• **DOCUMENT EXCERPT**:
━━━━━━━━━━

National Heart Month: How to stay heart smart
Heart disease is one of the major causes of death among Americans. As a pharmacist, I’m encouraged by the newer medications coming to market to help combat this disease.
And, in recognition of February as National Heart Month, Allscripts is donating to the American Heart Association based on employee participation in National Wear Red Day.
Dangerous heart conditions
The CDC’s Division for Heart Disease and Stroke Prevention (DHDSP) is focusing on how patients can control high blood pressure to protect their hearts. When thinking of heart-related conditions, hypertension (“the silent killer”) is a common dangerous condition, but so is heart failure. Heart failure is defined as a progressive clinical syndrome arising from structural or functional impairments of ventricular filling or ejection of blood.
Proper management of heart failure includes clinical evaluation, diagnostic testing and guideline-based use of pharmacotherapies and procedures. Traditional pharmacotherapy includes angiotensin-converting enzyme inhibitors, angiotensin receptor blockers (ARBs), beta-blockers, loop diuretics, hydral nitrates and aldosterone antagonists.
Newer pharmacotherapies include a selective inhibitor of lf current in the sinoatrial node and a combination ARB/prodrug neprilysin inhibitor.
Veradigm, an Allscripts company, published a whitepaper on “Reduced Ejection Fraction/Systolic Heart Failure: A Real-World Case Study Using Electronic Health Records” summarizing the utility of these agents in managing this type of heart failure. New therapies targeted to different receptors are under development in a quest for greater efficacy and safer side effect profiles.
Over the past few years, five medications that currently have FDA-approved diabetic Type 2 indications were found to help with concurrent heart failure syndrome through Cardiovascular Outcome Trials (CVOTs).
According to their individual prescribing information, each agent has been FDA approved to show some property of reducing the risk of major adverse cardiovascular events such as heart attack, stroke, or death in adults with Type 2 diabetes and known heart disease, and/or reduce the risk of hospitalization.
These new indications are significant because there is a well-established link between cardiovascular disease and Type 2 diabetes due to the risk of a major adverse cardiovascular event, even when patients are at their goal sugar level. There are three Sodium-Glucose Cotransporter 2 (SGLT2) Inhibitors along with two Glucagon-Like Peptide-1 (GLP-1) Receptor Agonists. For more detail on the evidence of some of these discoveries and new indications, view another Veradigm whitepaper: “Type 2 Diabetes and Management of Cardiovascular and Renal Comorbidities: A Cohort Analysis with Case Study Using Electronic Health Records.”
How to help heart health
You can give back throughout the year by encouraging family, friends, coworkers and patients get their blood pressure checked regularly at minimum. Blood pressure machines can commonly be found at local drug stores and will display the recommended ranges.
Other ways to help with heart health include a low-sodium diet, meditation and exercising for 30 minutes a day, all if cleared by your physician.
Important signs and symptoms of heart and vascular conditions to monitor for include but are not limited to: shortness of breath (dyspnea), fatigue and weakness, rapid or irregular heartbeat, dizziness, swelling in the legs (includes ankle and feet), increase need to urinate at night, and chest pain. If anyone experiences any of these symptoms, consider setting up a screening with your doctor to discuss in further detail, or call 911 or head to your local emergency room if you need immediate help.

━━━━━━━━━━

• **RECORDS SHOWN**:
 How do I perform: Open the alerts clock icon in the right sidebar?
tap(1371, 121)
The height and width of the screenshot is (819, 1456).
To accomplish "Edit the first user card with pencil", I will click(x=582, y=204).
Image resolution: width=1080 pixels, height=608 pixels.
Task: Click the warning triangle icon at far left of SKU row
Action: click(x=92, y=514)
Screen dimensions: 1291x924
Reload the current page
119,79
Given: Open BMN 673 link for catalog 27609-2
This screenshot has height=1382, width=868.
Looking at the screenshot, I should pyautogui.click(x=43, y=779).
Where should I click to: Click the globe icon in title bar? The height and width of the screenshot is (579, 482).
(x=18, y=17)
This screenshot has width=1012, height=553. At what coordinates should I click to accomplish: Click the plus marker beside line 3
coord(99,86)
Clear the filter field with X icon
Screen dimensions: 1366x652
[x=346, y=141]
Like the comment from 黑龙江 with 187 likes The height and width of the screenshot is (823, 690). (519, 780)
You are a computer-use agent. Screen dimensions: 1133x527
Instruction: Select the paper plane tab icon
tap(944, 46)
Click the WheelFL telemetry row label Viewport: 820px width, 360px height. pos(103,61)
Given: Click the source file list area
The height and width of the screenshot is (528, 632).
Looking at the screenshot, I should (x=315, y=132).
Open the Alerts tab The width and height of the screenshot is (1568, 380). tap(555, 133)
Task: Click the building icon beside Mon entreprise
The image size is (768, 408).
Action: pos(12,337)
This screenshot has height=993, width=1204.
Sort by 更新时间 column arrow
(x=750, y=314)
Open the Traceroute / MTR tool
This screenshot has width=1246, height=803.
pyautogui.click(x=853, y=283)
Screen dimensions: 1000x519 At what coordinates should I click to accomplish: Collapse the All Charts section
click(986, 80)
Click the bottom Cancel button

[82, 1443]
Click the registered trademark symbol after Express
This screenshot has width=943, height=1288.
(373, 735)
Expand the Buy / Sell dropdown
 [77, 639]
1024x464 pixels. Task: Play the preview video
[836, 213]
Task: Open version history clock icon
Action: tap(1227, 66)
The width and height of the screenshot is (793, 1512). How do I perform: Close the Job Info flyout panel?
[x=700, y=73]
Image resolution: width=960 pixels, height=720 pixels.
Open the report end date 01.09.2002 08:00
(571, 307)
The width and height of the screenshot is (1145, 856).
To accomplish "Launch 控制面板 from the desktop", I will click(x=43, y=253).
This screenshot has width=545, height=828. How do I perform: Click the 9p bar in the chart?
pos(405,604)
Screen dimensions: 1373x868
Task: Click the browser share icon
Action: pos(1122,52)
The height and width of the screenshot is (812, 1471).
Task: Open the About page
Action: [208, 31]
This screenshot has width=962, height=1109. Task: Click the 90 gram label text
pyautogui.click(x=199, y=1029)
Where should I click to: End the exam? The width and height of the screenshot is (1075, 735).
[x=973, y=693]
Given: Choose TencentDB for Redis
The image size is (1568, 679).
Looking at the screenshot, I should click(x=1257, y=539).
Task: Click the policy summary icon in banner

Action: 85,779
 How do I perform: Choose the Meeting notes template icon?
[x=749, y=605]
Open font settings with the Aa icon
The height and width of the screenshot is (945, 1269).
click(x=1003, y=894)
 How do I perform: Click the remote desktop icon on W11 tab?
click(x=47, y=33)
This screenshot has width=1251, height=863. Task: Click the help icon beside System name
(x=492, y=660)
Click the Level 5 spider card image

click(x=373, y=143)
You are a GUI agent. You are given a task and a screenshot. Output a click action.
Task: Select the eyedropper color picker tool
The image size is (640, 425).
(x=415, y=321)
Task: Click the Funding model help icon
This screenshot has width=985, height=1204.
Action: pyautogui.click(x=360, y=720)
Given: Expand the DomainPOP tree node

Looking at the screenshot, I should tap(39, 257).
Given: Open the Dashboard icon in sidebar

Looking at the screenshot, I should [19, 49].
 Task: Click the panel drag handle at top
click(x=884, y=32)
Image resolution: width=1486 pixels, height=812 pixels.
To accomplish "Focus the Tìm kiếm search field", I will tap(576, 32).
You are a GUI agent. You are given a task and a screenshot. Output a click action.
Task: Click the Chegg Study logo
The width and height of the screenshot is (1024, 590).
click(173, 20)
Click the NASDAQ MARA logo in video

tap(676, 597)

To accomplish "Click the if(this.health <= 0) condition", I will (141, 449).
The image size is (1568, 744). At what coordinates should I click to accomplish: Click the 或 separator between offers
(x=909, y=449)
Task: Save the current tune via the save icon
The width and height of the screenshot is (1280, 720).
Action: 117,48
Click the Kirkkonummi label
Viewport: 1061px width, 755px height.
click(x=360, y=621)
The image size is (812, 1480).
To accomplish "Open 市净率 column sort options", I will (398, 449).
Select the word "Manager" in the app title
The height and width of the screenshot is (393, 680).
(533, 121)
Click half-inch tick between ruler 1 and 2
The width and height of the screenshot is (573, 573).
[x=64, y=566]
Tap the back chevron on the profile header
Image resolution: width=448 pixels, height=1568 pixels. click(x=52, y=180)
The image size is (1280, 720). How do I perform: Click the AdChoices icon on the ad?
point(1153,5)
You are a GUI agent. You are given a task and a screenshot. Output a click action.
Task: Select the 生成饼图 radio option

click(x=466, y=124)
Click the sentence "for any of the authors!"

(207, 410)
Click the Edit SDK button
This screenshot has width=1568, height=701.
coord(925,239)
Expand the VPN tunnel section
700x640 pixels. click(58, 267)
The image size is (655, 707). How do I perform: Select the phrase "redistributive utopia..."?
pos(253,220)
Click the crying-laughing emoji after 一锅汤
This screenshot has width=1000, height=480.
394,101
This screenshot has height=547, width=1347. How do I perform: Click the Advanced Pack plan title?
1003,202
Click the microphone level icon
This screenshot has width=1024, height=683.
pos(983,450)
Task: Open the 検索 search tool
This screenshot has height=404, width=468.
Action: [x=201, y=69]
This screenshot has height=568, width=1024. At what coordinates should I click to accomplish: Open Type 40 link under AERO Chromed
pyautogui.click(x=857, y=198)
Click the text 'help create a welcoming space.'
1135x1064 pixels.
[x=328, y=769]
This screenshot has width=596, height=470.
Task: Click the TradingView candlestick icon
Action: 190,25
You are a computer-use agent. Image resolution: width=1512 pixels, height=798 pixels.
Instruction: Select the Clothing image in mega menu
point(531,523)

━━━━━━━━━━

• **WORK TASK**:
Translate this sentence from the heart health article into Spanish: "Other ways to help with heart health include a low-sodium diet, meditation and exercising for 30 minutes a day, all if cleared by your physician."

• **PROBLEM SOLUTION**:
Otras formas de ayudar a la salud del corazón incluyen una dieta baja en sodio, la meditación y hacer ejercicio durante 30 minutos al día, todo ello si su médico lo autoriza.